The Utah Court considered the BMW standard in the Campbell case, and found it had been met. Campbell’s award was roughly 56 times the $2.6 million in compensatory damages. The insurance associations contend this was “grossly disproportionate to the plaintiff’s actual damages because the punitive award was based on State Farm’s claims handling and other practices in numerous states other than Utah and which bore no similarity whatsoever to the controversy before the jury.

“The industry disputes the Utah Supreme Court’s decision to allow a single jury in one state to award punitive damages based on an assessment of the lawfulness of an insurer’s practices outside that state or practices that are dissimilar to the practices being reviewed by the jury,” said the joint announcement. They contend that “the role of the jury would be radically transformed from that of a fact finder in a particular dispute into a national insurance regulator.”

The brief also cites the McCarran-Ferguson Act, which it argues commits the regulation of insurance “to the states with each state regulating conduct within its own borders.” It emphasizes the stricture that “a state may not extend its insurance regulatory power outside its boundaries,” and concludes that “The Utah jury superseded these state-by-state judgments by conducting a national review of a wide variety of State Farm’s underwriting, coverage and
claims handling practices without any knowledge of the law in those states.

“The brief argues that awarding punitive damages for conduct that is perfectly lawful in other states or is not subject to a private right of action or to punitive damages in other states infringes on the freedom of those states to determine how to penalize and deter conduct within their own borders,” the bulletin continued.

It disputes the right of one state’s courts to take into account activities in other states, and concludes that, “When the punitive damage case stops being about the harm done to a plaintiff and becomes an indictment of an insurer’s nationwide practices involving policyholders in other states, it essentially becomes a nationwide class action without the class and without protections afforded to class members and defendants.”

The argument is a strong one, and an old one. An analogy can be found in the 1819 decision in McCulloch vs. Maryland, which involved state power to tax federal institutions, in this case the U.S. National Bank. “If the states may tax the bank, to what extent shall they tax it, and where will they stop,” wrote Chief Justice John Marshall. “An unlimited power to tax involves, necessarily a power to destroy; because there is a limit beyond which no institution and no property can bear taxation.”

Substituting “punitive damage awards” for “taxation” explains the insurance associations’ principal concern. What if the courts of each state were to sit in judgment on the general conduct of a national insurance company like State Farm? Campbell is a hard case, and as the old legal saying goes “hard cases make bad law,” but it doesn’t diminish the fact that a finding of “bad faith” in a $2000 fender bender in Fresno could potentially generate millions of dollars in punitive damages because of something the company may have done in Texas.

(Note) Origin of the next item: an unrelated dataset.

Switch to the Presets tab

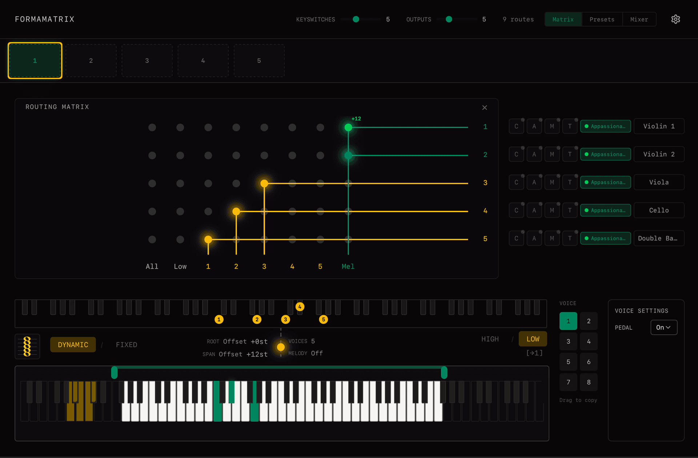(602, 19)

The insurance associations’ argument is weakened, however, by the assertion that the Utah jury was allowed to consider evidence of State Farm’s conduct in states other than Utah “that is perfectly lawful,” or “without any knowledge of the law in those states.”

The company was unable to convince the court or the jury that it had made an “honest mistake” in not settling the Campbell case. It was unsuccessful in showing that the conduct of its insurance adjusters was limited to a few bad apples in Utah.

On the contrary the jury heard and determined that the acts were part of the company’s national policy, which made them a good deal more serious, or “reprehensible” in legal terms. Campbell may have suffered directly only from what State Farm did in Utah, but he proved that those acts were an integral part of its national claims policy. This is precisely the type of conduct that awards of punitive damages are supposed to discourage. It is now up to the Supreme Court to decide whether an insurer can prevent a court and a jury from considering that aspect of a case in assessing them.